TASK TO COMPLETE - Rewrite the listing below, replacing "Euro" with "US dollar" and leaving everything else unchanged.

EXTRACTED RECORDS -
---------------
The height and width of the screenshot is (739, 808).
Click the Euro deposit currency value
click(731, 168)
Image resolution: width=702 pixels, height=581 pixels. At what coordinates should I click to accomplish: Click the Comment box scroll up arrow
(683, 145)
---------------
FULL OUTPUT -
The height and width of the screenshot is (739, 808).
Click the US dollar deposit currency value
click(731, 168)
Image resolution: width=702 pixels, height=581 pixels. At what coordinates should I click to accomplish: Click the Comment box scroll up arrow
(683, 145)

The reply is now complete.